A unique value used in Access Proof generation to derive a fresh Access Tag for each authentication session. The session nonce ensures that repeated authentications with the same Phantom Identity produce different access tags, preventing session linkability.

Split-Key Encryption

The encryption scheme used by Phantom Identity to protect the secp256k1 private key. The private key is XOR-split into two shares: one stored locally in the PNG file (encrypted with AES-256-GCM under the user's passphrase) and one stored on-chain in the PersistentKeyVault (encrypted with AES-256-GCM under a key derived from the commitment secrets). Both shares are needed to reconstruct the private key.

Trusted Setup

A multi-party computation ceremony that generates the proving key and verification key for a Groth16 circuit.
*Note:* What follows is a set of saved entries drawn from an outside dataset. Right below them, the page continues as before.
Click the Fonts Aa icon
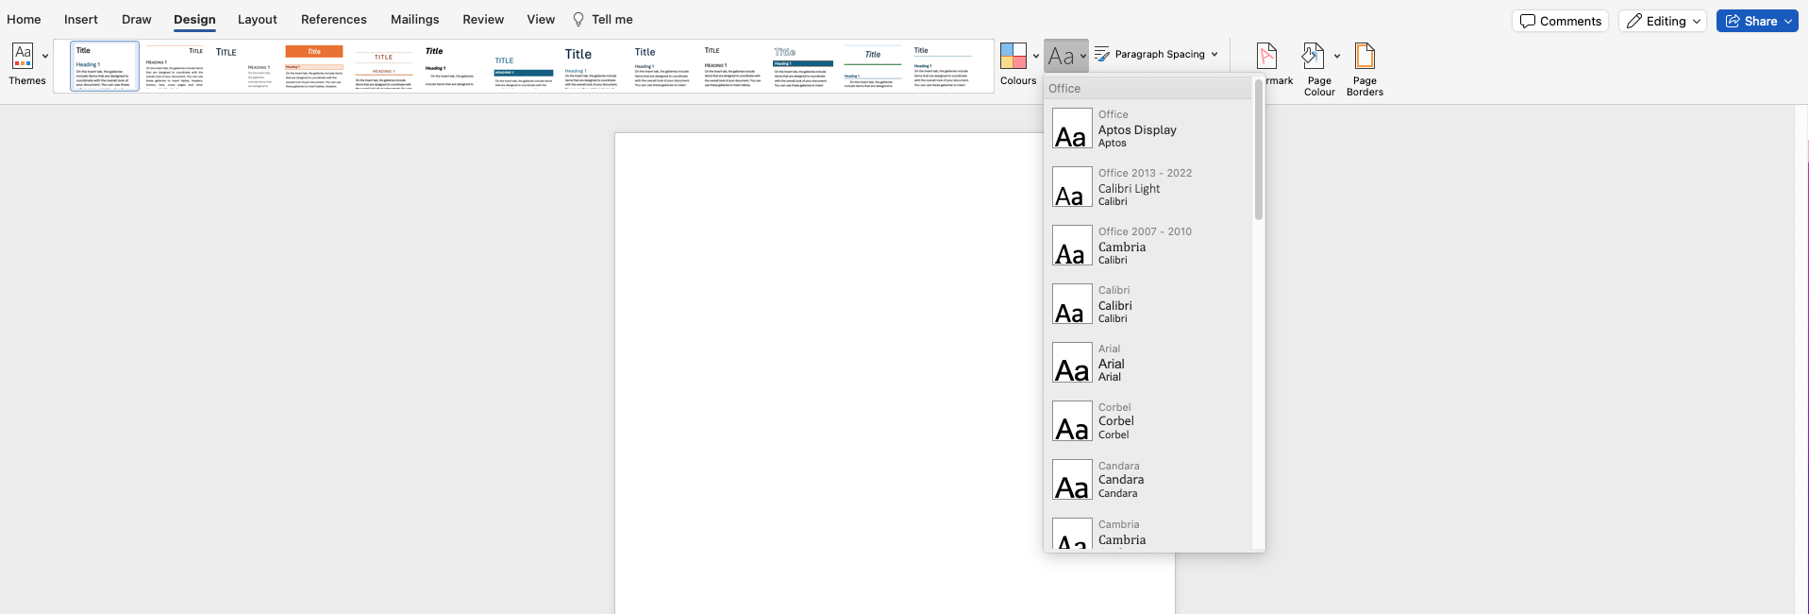tap(1061, 56)

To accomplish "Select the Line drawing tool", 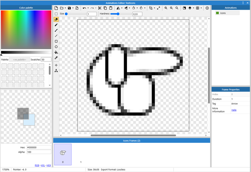I will click(x=56, y=36).
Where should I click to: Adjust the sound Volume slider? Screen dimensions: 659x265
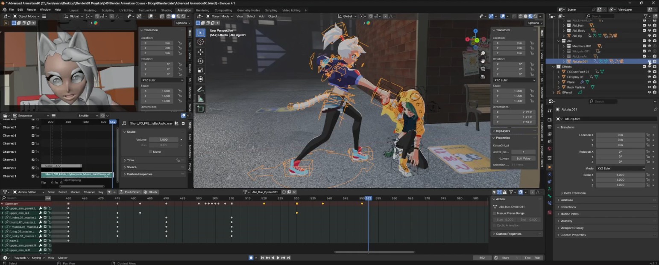(164, 140)
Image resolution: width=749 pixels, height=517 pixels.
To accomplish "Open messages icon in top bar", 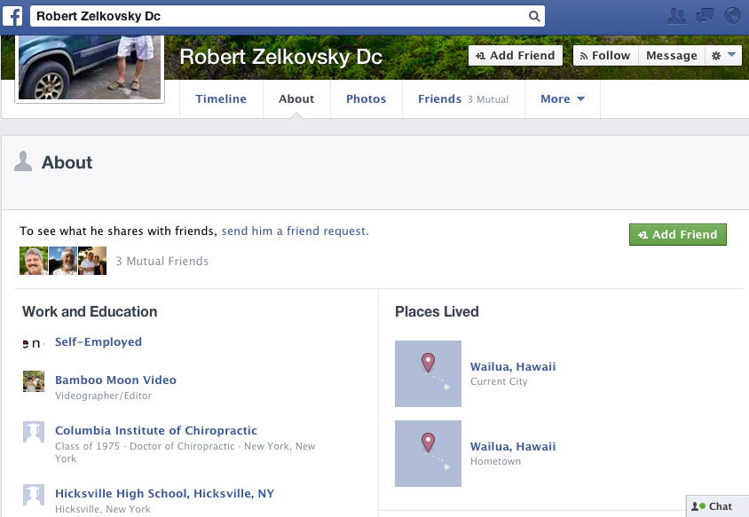I will 705,15.
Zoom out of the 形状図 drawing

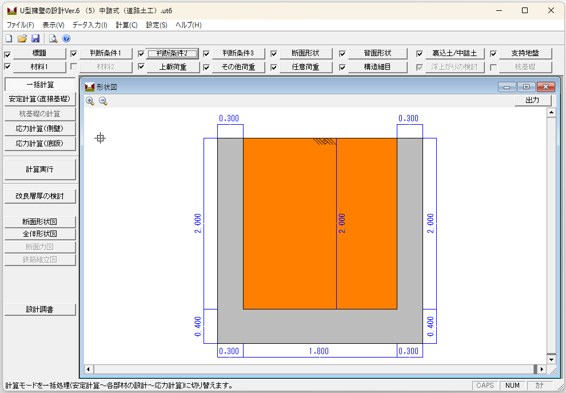tap(103, 101)
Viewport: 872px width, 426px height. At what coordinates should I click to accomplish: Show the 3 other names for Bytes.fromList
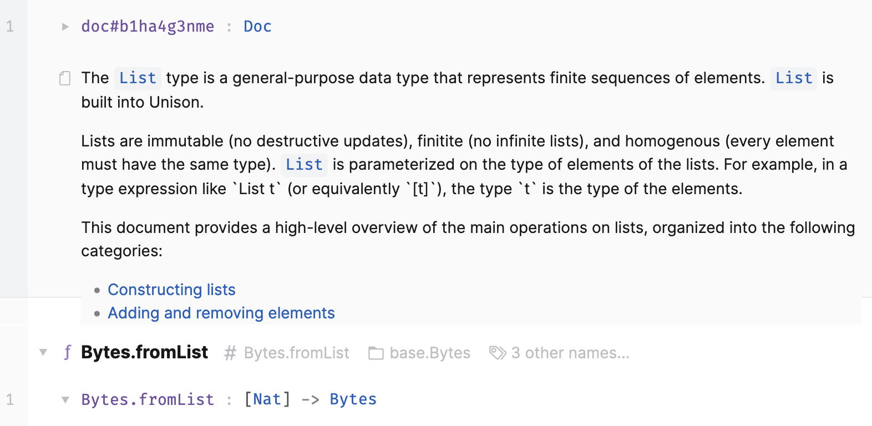[x=570, y=353]
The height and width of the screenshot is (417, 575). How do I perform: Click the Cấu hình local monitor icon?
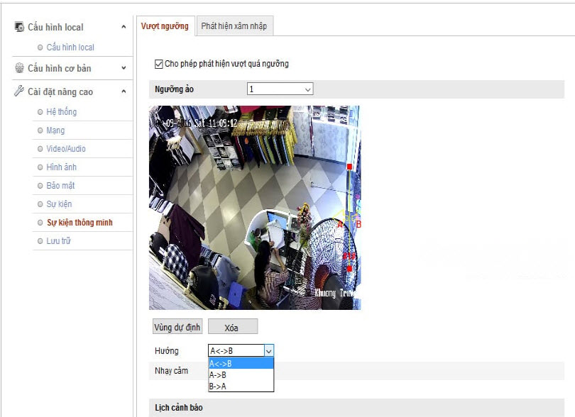pos(19,27)
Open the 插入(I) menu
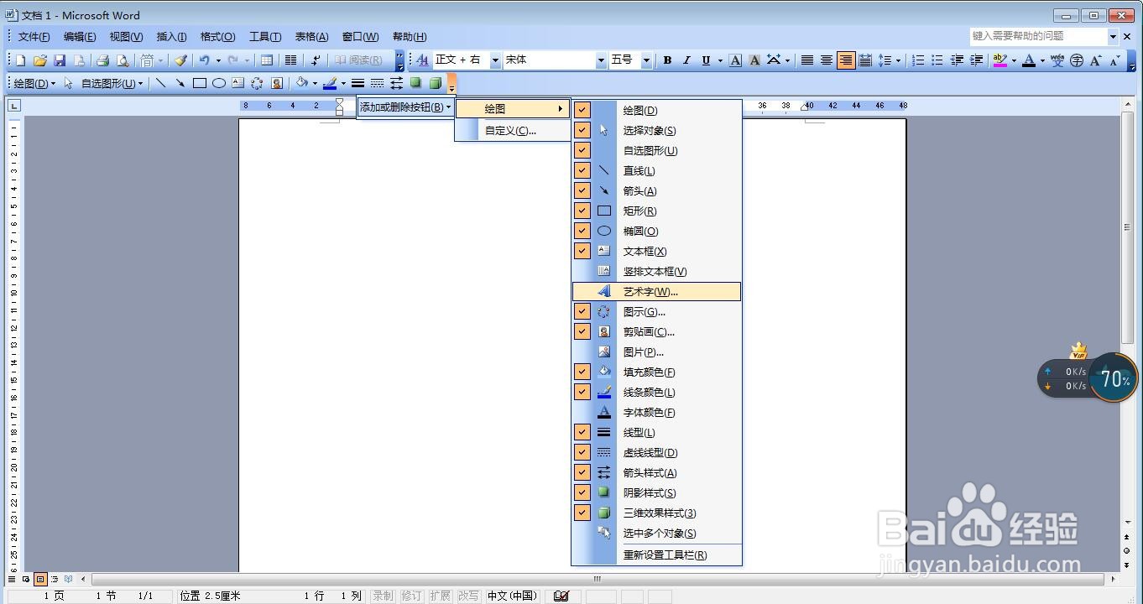This screenshot has height=604, width=1143. tap(170, 36)
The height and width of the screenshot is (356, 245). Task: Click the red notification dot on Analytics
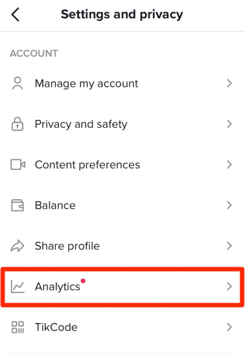(83, 281)
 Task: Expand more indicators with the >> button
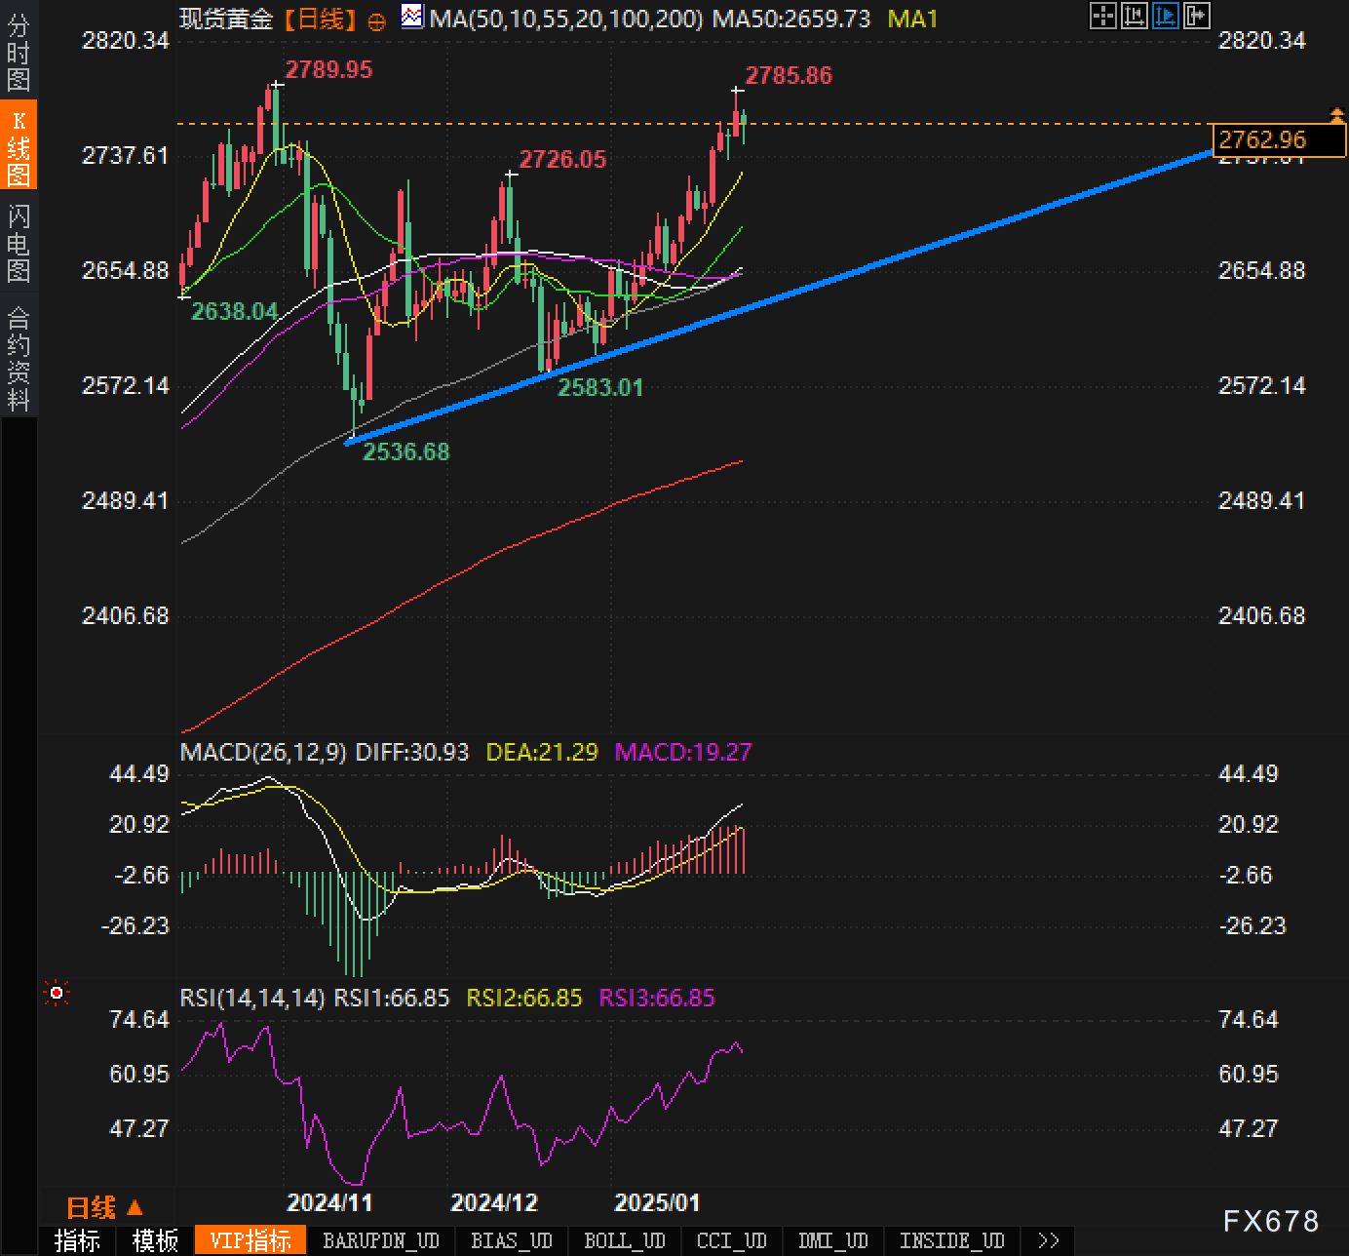coord(1048,1240)
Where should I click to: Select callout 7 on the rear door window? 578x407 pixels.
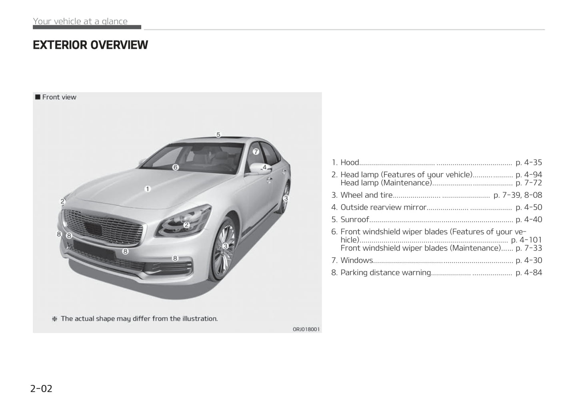click(x=256, y=151)
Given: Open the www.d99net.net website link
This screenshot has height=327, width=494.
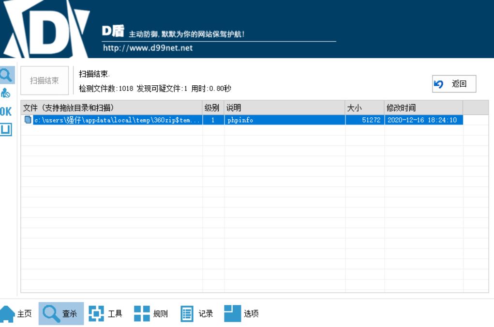Looking at the screenshot, I should click(x=148, y=48).
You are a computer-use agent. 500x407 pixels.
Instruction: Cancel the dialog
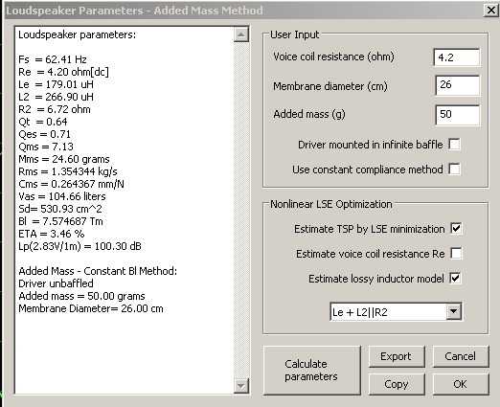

The ceremony produces "toxic waste" (secret randomness) that must be destroyed. If any single participant honestly destroys their contribution, the toxic waste is unrecoverable and the parameters are safe. Specter requires a production trusted setup ceremony before mainnet launch.

Vanish

The commit phase of the Ghost Protocol. Data or tokens "vanish" from public view by being hashed into a Poseidon Commitment and inserted into the Merkle Tree. For tokens, the vanished amount is burned (destroyed, not deposited). The original data is never stored on-chain — only the commitment hash.

Zero-Knowledge Proof

A cryptographic proof that demonstrates knowledge of information without revealing that information. In Specter, ZK proofs demonstrate: (1) the prover knows the preimage of a Commitment, (2) that commitment exists in the Merkle Tree, and (3) the Nullifier is correctly derived. The verifier learns only that these statements are true — nothing about the committed data, the prover's identity, or which specific commitment was proven.